El jefe de Explotación Operativa del 112 compareció este martes como testigo ante la jueza de Catarroja que instruye la causa sobre la gestión de la dana, y explicó que sobre las 14.00 horas del 29 de octubre de 2024 mantuvo un contacto en la sala con la exconsellera de Justicia e Interior, Salomé Pradas, su entonces número dos, Emilio Argüeso, y el subdirector general de Emergencias, Jorge Suárez, a quienes trasladó su inquietud por la situación en el barranco del Poyo.
Según su declaración, desde ese momento comenzó a registrarse en el centro de emergencias una entrada masiva de avisos procedentes de distintos puntos de la provincia, una auténtica avalancha de llamadas que, a partir de las 17.00 horas, alcanzó un volumen "insostenible" que impedía atenderlas adecuadamente.
De acuerdo con fuentes conocedoras de la declaración citadas por Europa Press, el técnico detalló que a las 14.00 horas acudieron a las instalaciones del 112 Pradas, Argüeso y Suárez, acompañados por el ex director general de Coordinación de los Servicios de Prevención, Extinción de Incendios y Salvamento, Alberto Martín Moratilla. Permanecieron allí alrededor de 15 minutos, interesándose por el funcionamiento de la sala y por las incidencias que se estaban gestionando.

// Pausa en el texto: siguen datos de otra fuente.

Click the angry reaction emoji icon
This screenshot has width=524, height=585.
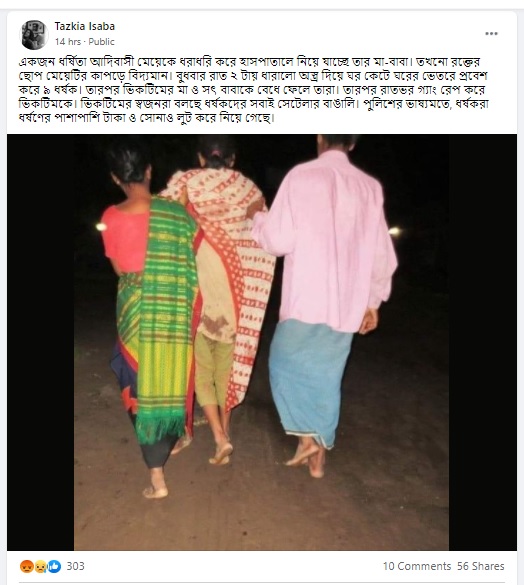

En ese tramo horario, ha señalado el jefe de Explotación Operativa, ya se estaba informando de desbordamientos en municipios como Manises, Chiva y Buñol, con múltiples avisos por achiques de agua en viviendas y otros inmuebles, en un área que calificó de especialmente preocupante. Esta situación, ha apuntado, se comunicó a los tres altos cargos presentes en la visita —Pradas, Argüeso y Suárez— y se les advirtió igualmente de la preocupación por el barranco del Poyo, dado que se estaban recibiendo llamadas por desbordamientos en zonas donde apenas estaba lloviendo.
El técnico precisó que antes de las 8:00 horas la Agencia Estatal de Meteorología (Aemet) ya había elevado a rojo el nivel de alerta y que, desde primera hora, empezaron a llegar avisos desde la zona de Utiel y Requena, que se prolongaron hasta aproximadamente las 9:30. A partir de las 10:00 horas, ante la continuidad de los avisos, se reorganizó el dispositivo del 112 y, desde entonces, comenzaron también a recibirse llamadas procedentes de Chiva y Buñol.
Según su relato, la carga de trabajo se estabilizó en torno a las 13:00 horas, pero a partir de las 14:00 se produjo un repunte muy significativo de las llamadas, coincidiendo con la presencia en la sala de Pradas y el resto de responsables —que regresaban de una visita a la zona de Carlet—. El testigo ha indicado que solo mantuvo contacto con ellos durante ese momento de la jornada, que no le solicitaron más datos adicionales y que en ningún momento se comentó que el área más afectada pudiera ser Carlet. En ese instante, ha recalcado, la zona con mayor impacto era la de Utiel y Requena.
Desde ese punto de la tarde, ha descrito, el 112 se vio sometido a una avalancha de avisos y comunicaciones desde prácticamente toda la provincia, con una demanda tan elevada que, hacia las 17:00 horas, resultaba "insostenible" dar respuesta a todas las peticiones de ayuda.
En su testimonio, cifró en más de 1.200 las llamadas que se estaban recibiendo en ese intervalo, con tiempos de conversación muy prolongados por cada operador. Ha puntualizado que no se trató de una simple caída de la línea del 112, sino que "colapsó", de forma que el propio sistema empezó a rechazar nuevas entradas. En cualquier caso, subrayó que entre las funciones del 112 no figura la de trasladar información al Cecopi.
Visita posterior de Argüeso y consultas personales
En respuesta a las preguntas del ministerio fiscal, el testigo añadió que, ya por la tarde, Argüeso regresó de nuevo a la sala de emergencias para interesarse por la situación de unos conocidos suyos que no conseguían contactar con el 112. Esta segunda visita se produjo, según las mismas fuentes, alrededor de las 19.30 horas.
El ex secretario autonómico se encontraba "muy nervioso" y "agitado" y reclamó que se atendiera la petición de auxilio que le había llegado por vías ajenas al teléfono de emergencias, en un contexto en el que el sistema seguía saturado por el elevado número de llamadas relacionadas con la dana.